OLS vs. Total Least Squares: When to Minimize Perpendicular Distance
In linear regression, we typically minimize the sum of squared vertical distances between the data points and the fitted line. This is ordinary least squares (OLS).
But there is an alternative: minimize the sum of squared perpendicular distances from each point to the line. This is called Total Least Squares (TLS), also known as orthogonal regression.
- Under what circumstances would you prefer to minimize perpendicular distance rather than vertical distance?
- What happens to the OLS estimate $\hat{\beta}$ when the predictor $X$ is measured with noise? Specifically, if the true predictor is $X^{*}$ but you observe $X = X^{*} + \eta$ where $\eta \sim N(0, \sigma_{\eta}^2)$, what does OLS converge to?
- How does TLS fix this problem, and what assumptions does it require?
Hints
- Think about what OLS implicitly assumes about the measurement of $X$. What happens to that assumption when $X$ is observed with noise?
- When you regress $Y$ on a noisy version of $X$, the noise in $X$ acts like adding variance to the denominator of the slope formula. What does that do to $\hat{\beta}$?

◆ Supplied entries ◆

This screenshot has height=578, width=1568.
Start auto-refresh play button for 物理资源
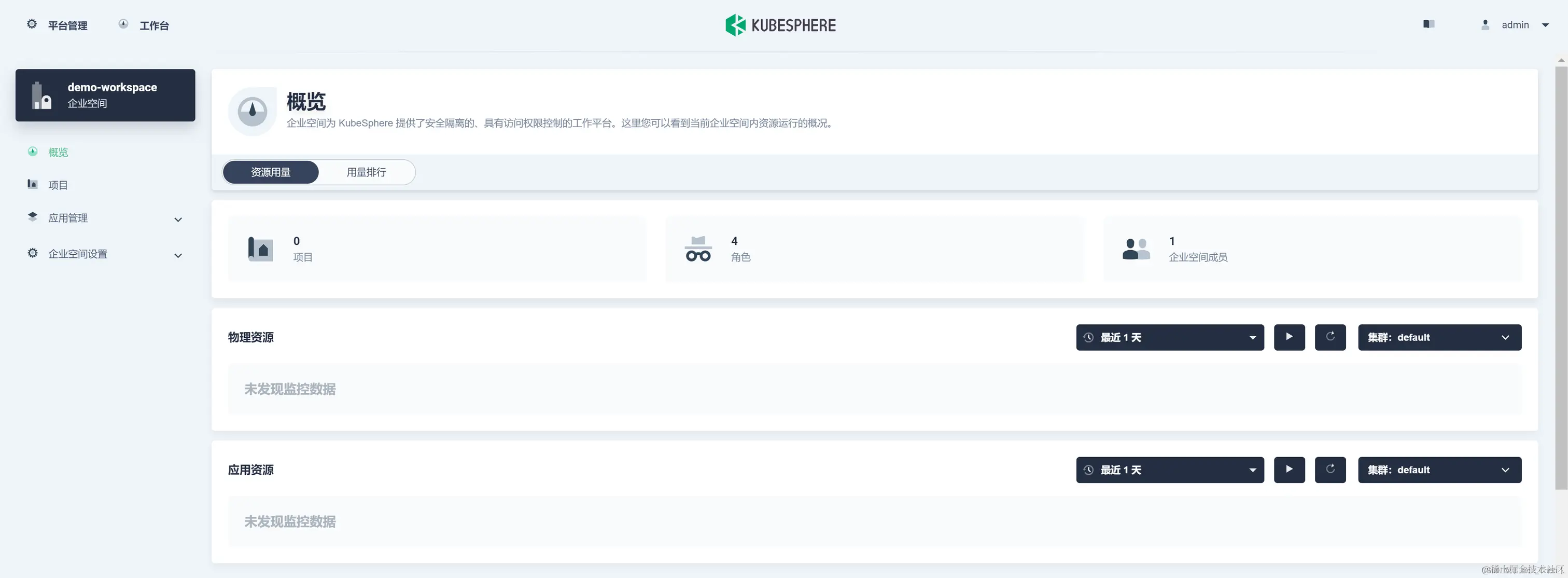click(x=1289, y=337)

...

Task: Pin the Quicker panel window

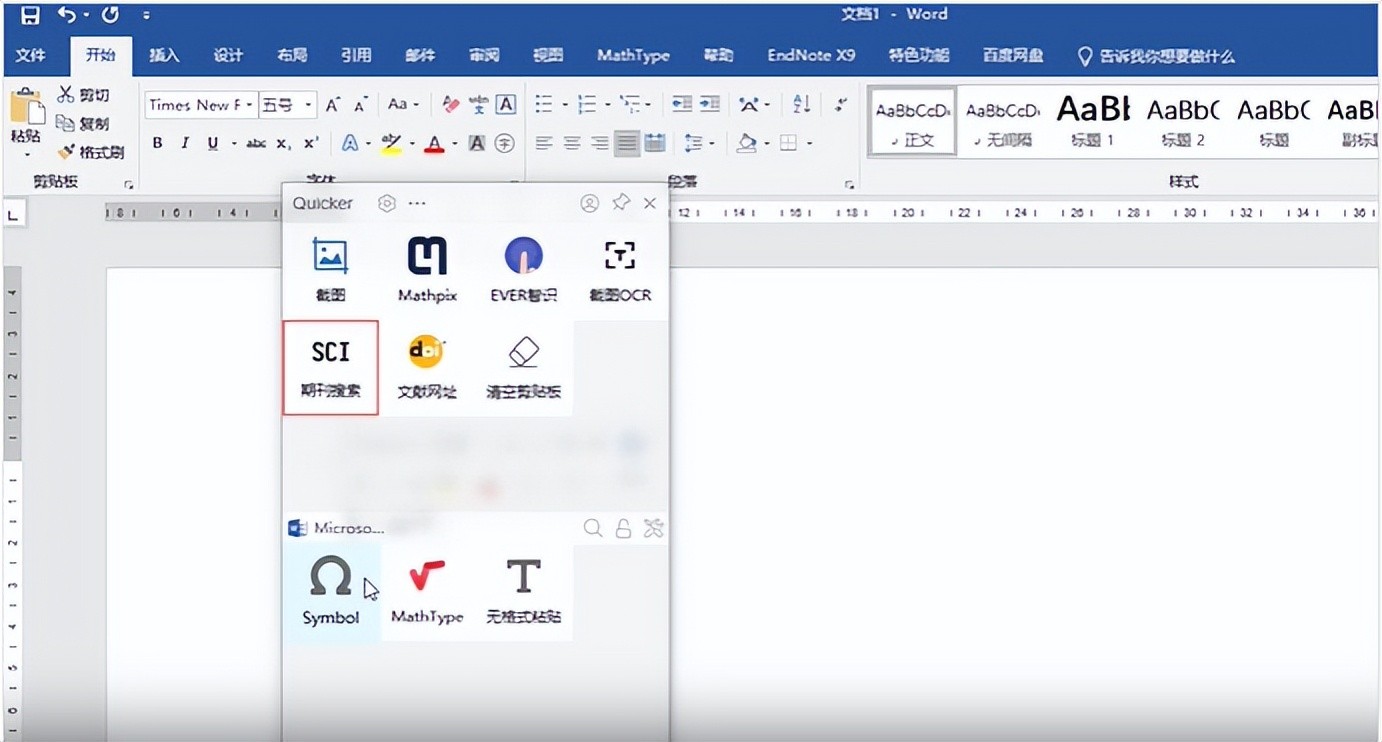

◆ Short task ◆
Quote the passage on total least squares, starting with "But there is" and going on through "observed with noise?". The records were taken from a different source.

◆ Response to the exercise ◆
But there is an alternative: minimize the sum of squared perpendicular distances from each point to the line. This is called Total Least Squares (TLS), also known as orthogonal regression.
- Under what circumstances would you prefer to minimize perpendicular distance rather than vertical distance?
- What happens to the OLS estimate $\hat{\beta}$ when the predictor $X$ is measured with noise? Specifically, if the true predictor is $X^{*}$ but you observe $X = X^{*} + \eta$ where $\eta \sim N(0, \sigma_{\eta}^2)$, what does OLS converge to?
- How does TLS fix this problem, and what assumptions does it require?
Hints
- Think about what OLS implicitly assumes about the measurement of $X$. What happens to that assumption when $X$ is observed with noise?